A família em torno do caixão, cercada por agentes e homens armados de metralhadoras, que com a simples presença os intimidava e os inibia de externar a dor. Ainda assim, Avelina afastou as flores que cobria o corpo da filha, para se certificar do seu estado. Tantos anos depois, relembrou detalhes. Os cabelos, que sempre conservou longos, cortado à faca; os braços cobertos de hematomas e mordidas, as unhas arrancadas.

A cena de intimidação foi repetida no velório de Arthur, um menino de apenas 7 anos, deitado imóvel no caixão, vitimado pela meningite avassaladora que o ceifou da família em horas, não oferecia perigo. O “perigo” estava postado ao seu lado, devastado por uma dor inimaginável. O avô, e ex-presidente, Lula da Silva, de 73 anos, sucumbido pela perda.

Filho de uma analfabeta, desprovido de diplomas, vindo dos cafundós desse país desigual e injusto, ele arrastou espontaneamente para os espaços do cemitério Jardim da Colina, em São Bernardo do Campo, uma multidão calculada em cinco mil pessoas. Ali, no recinto onde jazia o corpo de Arthur, as armas eram alegorias desnecessárias. Vá lá que no seu comboio se justificassem, para dar-lhe “segurança”, mas ali? Onde só havia a família e sua perda?

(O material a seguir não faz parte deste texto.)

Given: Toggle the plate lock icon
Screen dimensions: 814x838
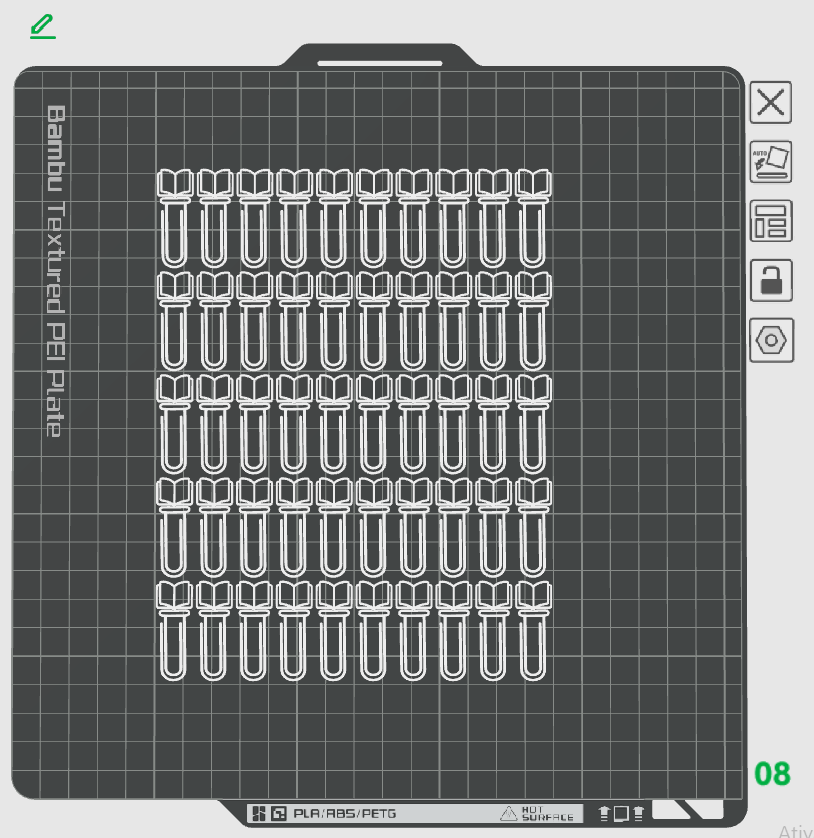Looking at the screenshot, I should pyautogui.click(x=771, y=281).
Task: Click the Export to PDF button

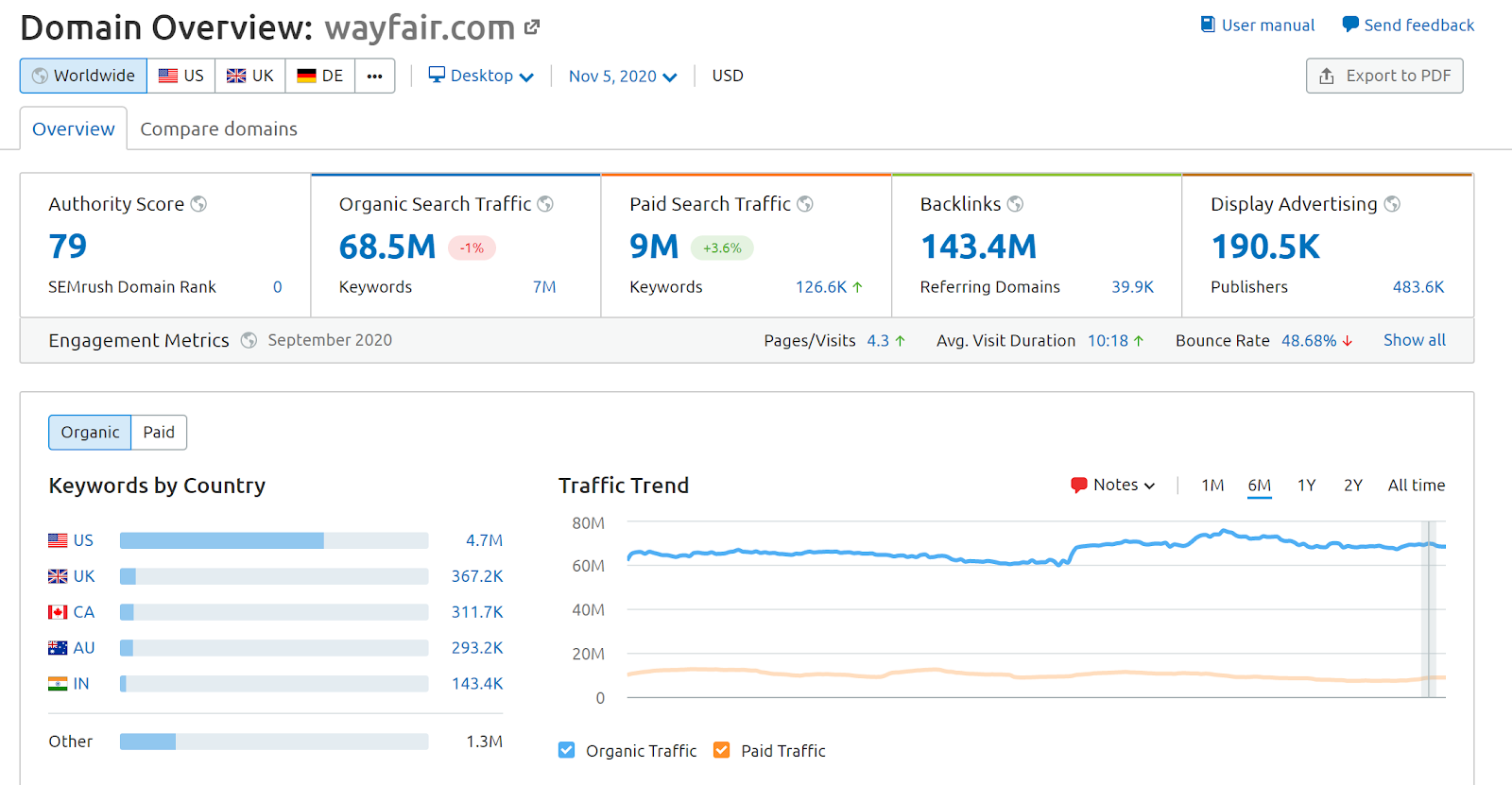Action: pyautogui.click(x=1383, y=76)
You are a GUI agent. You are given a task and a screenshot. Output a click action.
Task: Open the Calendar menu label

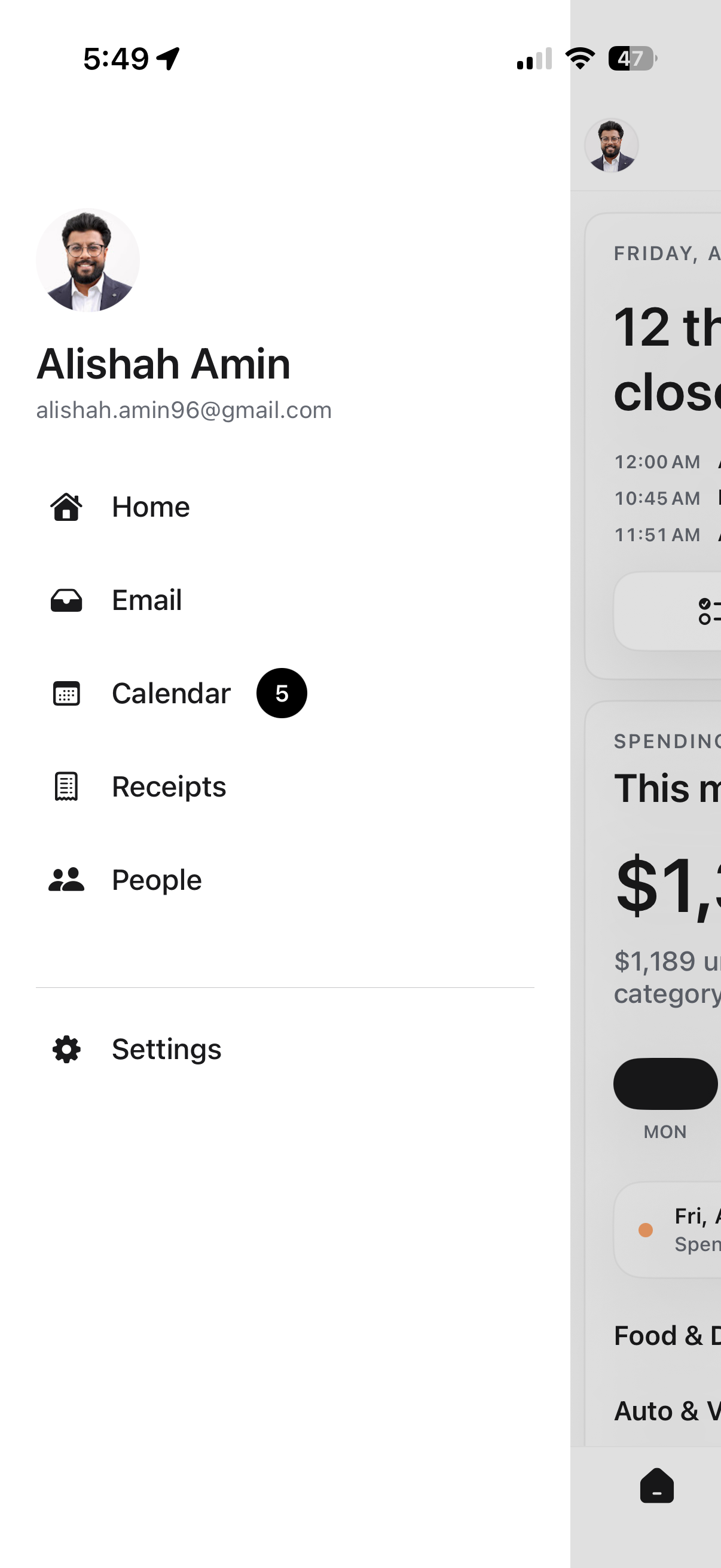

A multidão foi lá, não para ver “um larápio posando de coitado”, como descreveu o homem de aço, Eduardo Bolsonaro. (Sim, homem. Vamos parar de transformá-los em “meninos”). Esses milhares de cidadãos foram, isto sim, demonstrar a solidariedade e o amor que a “famíglia” que chegou ao Planalto desconhece, porque “mito” o povo constrói e escolhe, não é forjado nas redes sociais.

Os Bolsonaros podem ter chegado lá pelo voto, mas estão impondo ao país o mesmo terror da ditadura, que conteve, pelas armas, as lágrimas de D. Avelina. Só não puderam conter a onda de amor e conforto vindos do pátio do cemitério. Porque a força desses sentimentos desconhece o poder das armas.